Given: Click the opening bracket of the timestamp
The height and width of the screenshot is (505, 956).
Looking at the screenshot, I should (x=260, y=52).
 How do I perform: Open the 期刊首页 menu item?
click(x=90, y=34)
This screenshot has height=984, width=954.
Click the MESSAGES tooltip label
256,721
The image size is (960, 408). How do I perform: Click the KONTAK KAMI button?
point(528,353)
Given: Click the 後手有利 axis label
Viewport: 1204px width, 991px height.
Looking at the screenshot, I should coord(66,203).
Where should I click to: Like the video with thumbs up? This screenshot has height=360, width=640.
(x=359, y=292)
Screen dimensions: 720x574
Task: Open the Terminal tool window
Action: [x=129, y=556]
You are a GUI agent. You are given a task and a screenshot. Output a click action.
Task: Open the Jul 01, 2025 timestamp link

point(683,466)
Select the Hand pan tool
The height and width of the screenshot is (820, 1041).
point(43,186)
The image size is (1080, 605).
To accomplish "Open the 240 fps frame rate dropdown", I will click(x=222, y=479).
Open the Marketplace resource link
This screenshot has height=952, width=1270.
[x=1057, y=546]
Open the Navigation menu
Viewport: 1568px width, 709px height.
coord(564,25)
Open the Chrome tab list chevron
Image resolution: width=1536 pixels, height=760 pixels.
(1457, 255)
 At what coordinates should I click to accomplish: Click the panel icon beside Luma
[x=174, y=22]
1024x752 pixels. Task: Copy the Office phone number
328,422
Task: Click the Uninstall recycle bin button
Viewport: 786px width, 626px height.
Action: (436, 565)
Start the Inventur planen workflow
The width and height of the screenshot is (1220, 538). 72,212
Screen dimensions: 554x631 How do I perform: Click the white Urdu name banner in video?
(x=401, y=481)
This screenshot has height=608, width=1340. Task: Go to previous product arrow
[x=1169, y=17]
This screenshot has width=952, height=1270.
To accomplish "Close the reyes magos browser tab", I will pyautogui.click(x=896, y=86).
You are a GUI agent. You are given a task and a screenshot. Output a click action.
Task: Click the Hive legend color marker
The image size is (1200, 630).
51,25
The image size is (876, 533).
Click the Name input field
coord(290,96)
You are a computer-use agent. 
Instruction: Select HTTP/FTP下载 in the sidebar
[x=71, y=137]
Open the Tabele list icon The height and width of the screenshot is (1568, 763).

Exercise: In full and without alteration, return every line above.

Expected answer:
Given: Click the opening bracket of the timestamp
The height and width of the screenshot is (505, 956).
Looking at the screenshot, I should (x=260, y=52).
 How do I perform: Open the 期刊首页 menu item?
click(x=90, y=34)
This screenshot has height=984, width=954.
Click the MESSAGES tooltip label
256,721
The image size is (960, 408). How do I perform: Click the KONTAK KAMI button?
point(528,353)
Given: Click the 後手有利 axis label
Viewport: 1204px width, 991px height.
Looking at the screenshot, I should coord(66,203).
Where should I click to: Like the video with thumbs up? This screenshot has height=360, width=640.
(x=359, y=292)
Screen dimensions: 720x574
Task: Open the Terminal tool window
Action: [x=129, y=556]
You are a GUI agent. You are given a task and a screenshot. Output a click action.
Task: Open the Jul 01, 2025 timestamp link

point(683,466)
Select the Hand pan tool
The height and width of the screenshot is (820, 1041).
point(43,186)
The image size is (1080, 605).
To accomplish "Open the 240 fps frame rate dropdown", I will click(x=222, y=479).
Open the Marketplace resource link
This screenshot has height=952, width=1270.
[x=1057, y=546]
Open the Navigation menu
Viewport: 1568px width, 709px height.
coord(564,25)
Open the Chrome tab list chevron
Image resolution: width=1536 pixels, height=760 pixels.
(1457, 255)
 At what coordinates should I click to accomplish: Click the panel icon beside Luma
[x=174, y=22]
1024x752 pixels. Task: Copy the Office phone number
328,422
Task: Click the Uninstall recycle bin button
Viewport: 786px width, 626px height.
Action: (436, 565)
Start the Inventur planen workflow
The width and height of the screenshot is (1220, 538). 72,212
Screen dimensions: 554x631 How do I perform: Click the white Urdu name banner in video?
(x=401, y=481)
This screenshot has height=608, width=1340. Task: Go to previous product arrow
[x=1169, y=17]
This screenshot has width=952, height=1270.
To accomplish "Close the reyes magos browser tab", I will pyautogui.click(x=896, y=86).
You are a GUI agent. You are given a task and a screenshot. Output a click action.
Task: Click the Hive legend color marker
The image size is (1200, 630).
51,25
The image size is (876, 533).
Click the Name input field
coord(290,96)
You are a computer-use agent. 
Instruction: Select HTTP/FTP下载 in the sidebar
[x=71, y=137]
Open the Tabele list icon The height and width of the screenshot is (1568, 763).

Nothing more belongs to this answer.